A Better Way: Ridding Help of Stigma

Although well intentioned, employee assistance programs often fail to prevent police suicides

By Michael A. Orticelle   |   Mar 15, 2016

We know the number of law enforcement suicides is extremely high compared to other professions. The precise numbers, however, are hard to prove. Current statistics show a rate of 18 per 100,000 police officers and 39 of 100,000 corrections officers are committing suicide. (For comparison, the general population is committing suicide at at rate of 12 per 100,000.)

In both cases these numbers show that more officers are committing suicide than are being killed in the line of duty (Police Chief Magazine). And my guess is that rates of suicide are actually much higher than the official estimates.

The Stigma of Help & PTSD

One of the problems with getting accurate numbers is police culture itself. It’s supposedly a sign of weakness if we acknowledge we need help. So the stigma of suicide has to be addressed head on.

The term post-traumatic stress disorder (PTSD) has become part of our vernacular due to a generation that has been forced to fight in foreign wars. Post-traumatic stress is generally associated with the exposure to a horrific event or events. Meanwhile law enforcement officers are often subjected to many horrific events over a 20 – 25 year career. Long-term exposure causes career-cumulative traumatic stress (CCTS), and the culture of police work doesn’t allow us to address this stress. Those who do are often seen as weak and unreliable officers.

Many law enforcement agencies, in an effort to provide qualified counselors for their officers, have created Employee Assistance Plans (EAPs), which, frankly, are considered by many officers as a direct line to management and in no way confidential. Some EAPs allow all staff to use their services, making officers even more suspect of the people working at the EAP.

A Better Way

There is a grass-roots effort by officers to help other officers in need. Peer groups are being created by officers in order to circumvent EAPs and traditional treatment methods in an effort to maintain a high degree of confidentiality.

New York State is leading in this effort. The Division of Criminal Justice Services (DCJS) and the N.Y. State Police have created training courses to teach interested officers how to be effective peers. Dr. Richard Ovens, a retired trooper and a practicing psychologist, is credited with creating the peer training for officers interested in becoming peers and for creating the NYSP EAP program. The NYSP program enjoys a reputation as a professional organization that has helped many officers while maintaining confidentiality.

The Trauma Resources and Unified Management Assistance training (T.R.A.U.M.A) created by Scott Neff from DCJS has become a model for helping to remove the stigma surrounding PTSD and suicide among law enforcement officers. Active and retired officers from police and corrections tell their stories of how they struggled with stress, PTSD, and suicide ideation. The training helps officers identify the signs of stress and is a forum for informing officers that they are not alone and that help is available.

All of the presenters are committed to helping others from letting the stresses of law enforcement work ruin their lives. TRAUMA presenters James Banish, Dave Nowakowski and Gary Ouillette have created an organization called the Protector Project.
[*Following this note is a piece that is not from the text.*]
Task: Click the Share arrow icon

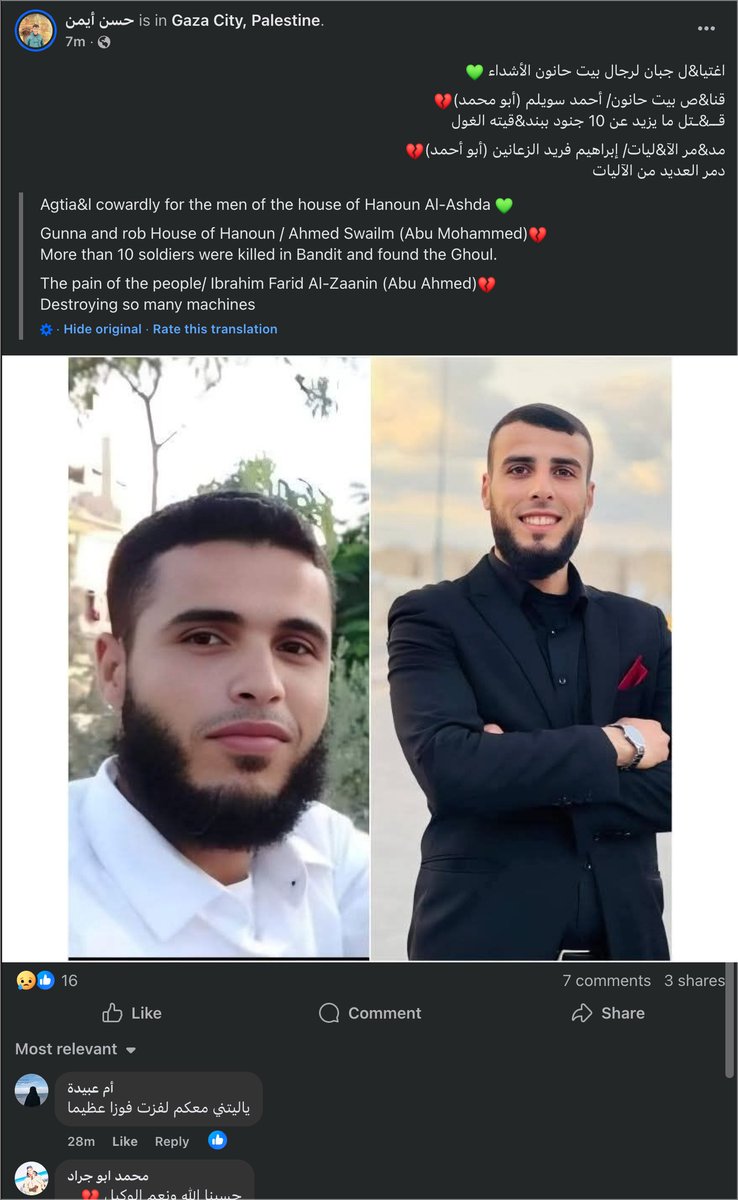Action: (x=582, y=1013)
They have partnered with Waters Edge Recovery to provide treatment services to all first responders.

Robert Douglas, Ph.D, the executive director of the National Police Suicide Foundation, closes the two day TRAUMA training. Dr. Douglas has worked tirelessly since 1997 trying to remove the stigma of suicide and help the surviving family members cope with an officer’s death. Dr. Douglas encourages all first responders to reach out and help fellow officers in order to prevent more suicides.

Removing the stigma of police suicide will take time. Unfortunately, during that time we may lose more officers to suicide. Two weeks ago the Albany County Sheriffs Department in New York State lost the seventh officer in five years to suicide. The rest of the nation tells a similar story.

Conclusion

I encourage all officers to start the conversation and learn to identify the signs of stress and depression. Fellow officers may be struggling with depression or PTSD and may be considering suicide as a way to stop the pain. Isn’t it bad enough that we are losing officers from accidents and gunfire?

We cannot stop officers being killed in the line of duty. There will always be a felon intent on hurting an officer. We can however do a better job at saving officers from completing suicide. Start the conversation. Take care of each other.